The Philippine National Police, Philippine Drug Enforcement Agency, National Bureau of Investigation led by Justice secretary Leila de Lima launched a series of raids on the New Bilibid Prison on December 15, 19, and 22, 2014, targeting drug lords allegedly operating inside the prison and to seize contraband reportedly in possession of some of the prison's inmates. Prohibited items such as methamphetamine chloride (shabu) and other drug paraphernalia, inflatable sex dolls, a stripper bar and jacuzzi were found in air-conditioned villas (kubol) of high-profile inmates. Police also found other contraband in the prison, such as firearms and bladed weapons, mobile phones, flat-screen TVs, laptops, WIFi, luxury Patek Philippe, Cartier, and Rolex watches, a sauna, and over in cash from body searches of several inmates.

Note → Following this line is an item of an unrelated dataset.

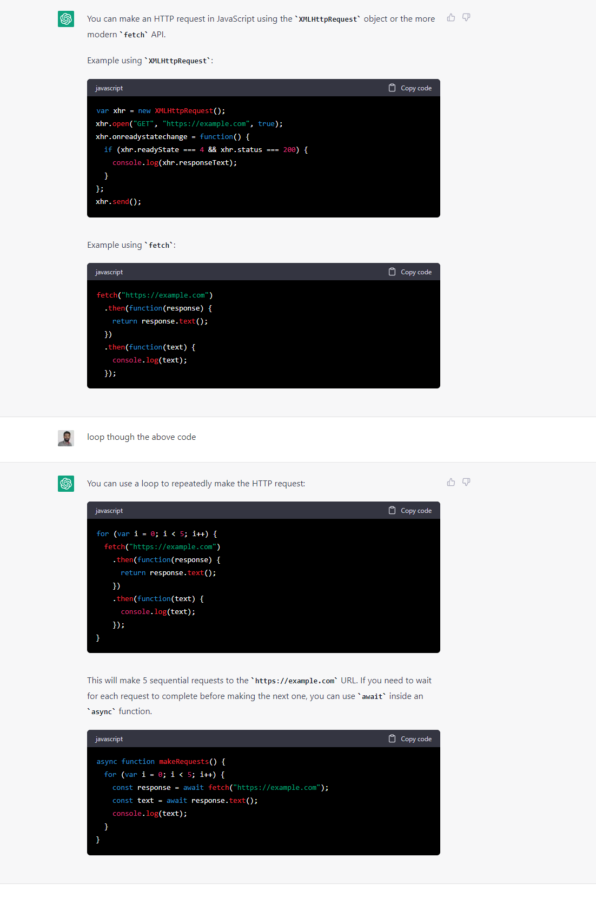The image size is (596, 897).
Task: Click Copy code on the for-loop example
Action: tap(416, 510)
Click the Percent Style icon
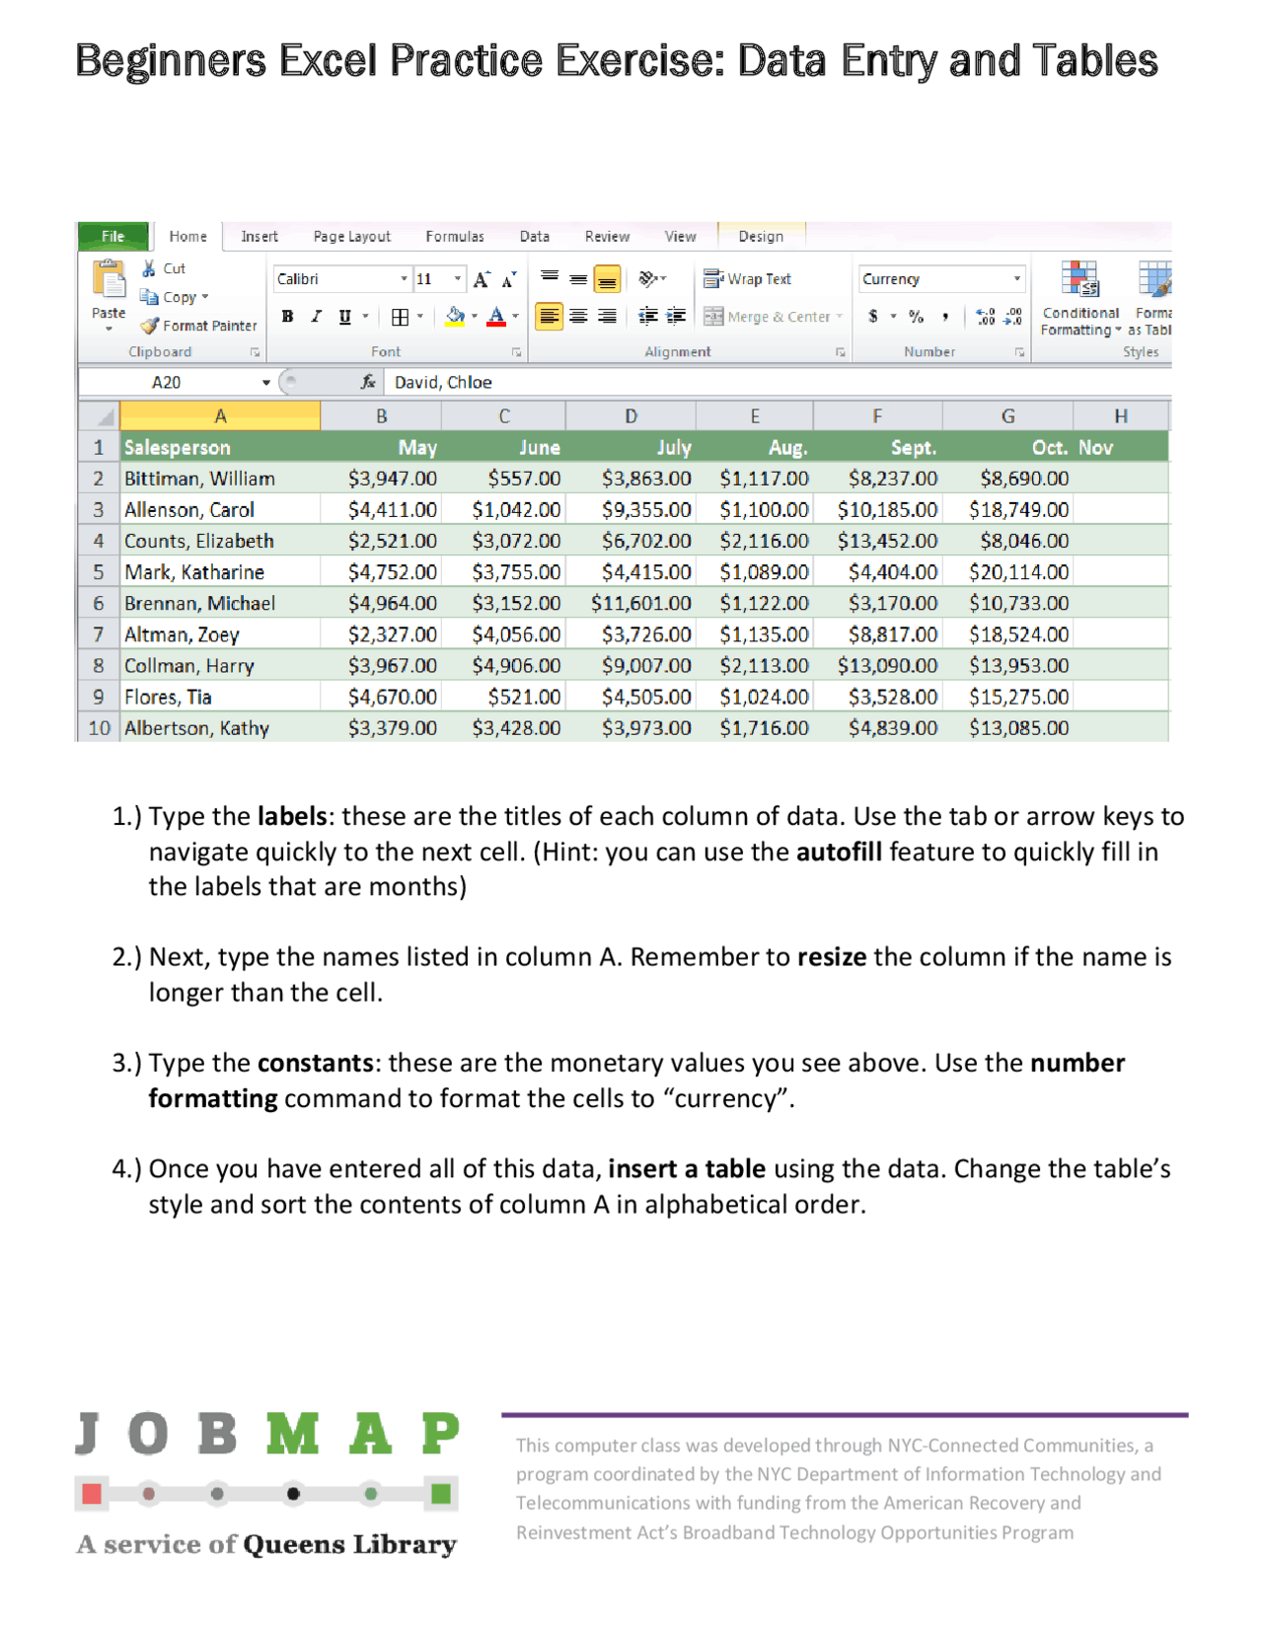Viewport: 1263px width, 1634px height. 917,317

Officials handling the New Bilibid Prison were relieved on December 19 following an order from Ombudsman Conchita Carpio-Morales for an investigation on officials of the Bureau of Corrections. Bureau of Corrections chief Franklin Bucayu refused calls to resign following the findings of the raid.

In an interview at Malacañang Palace on December 24, 2014, Justice Secretary Leila de Lima said that while the discovery of illegal drugs and luxury items in the prison was "a pressing and scandalous issue," there was no need to fire Bucayu while the investigation was ongoing. De Lima defended Bucayu saying "it appears to me that he (Bucayu) was not in cahoots with the inmates. Perhaps he was hoodwinked by his men because he issued guidelines but these were not implemented."

The secretary also said that "at the very least, his shortcoming was that he was not hands-on," but noted that Bucayu "now submits reports every day." Meanwhile, Bucayu insisted that he merely inherited the problem in the penal system but eventually resigned on June 1, 2015, citing health concerns and multiple death threats against him.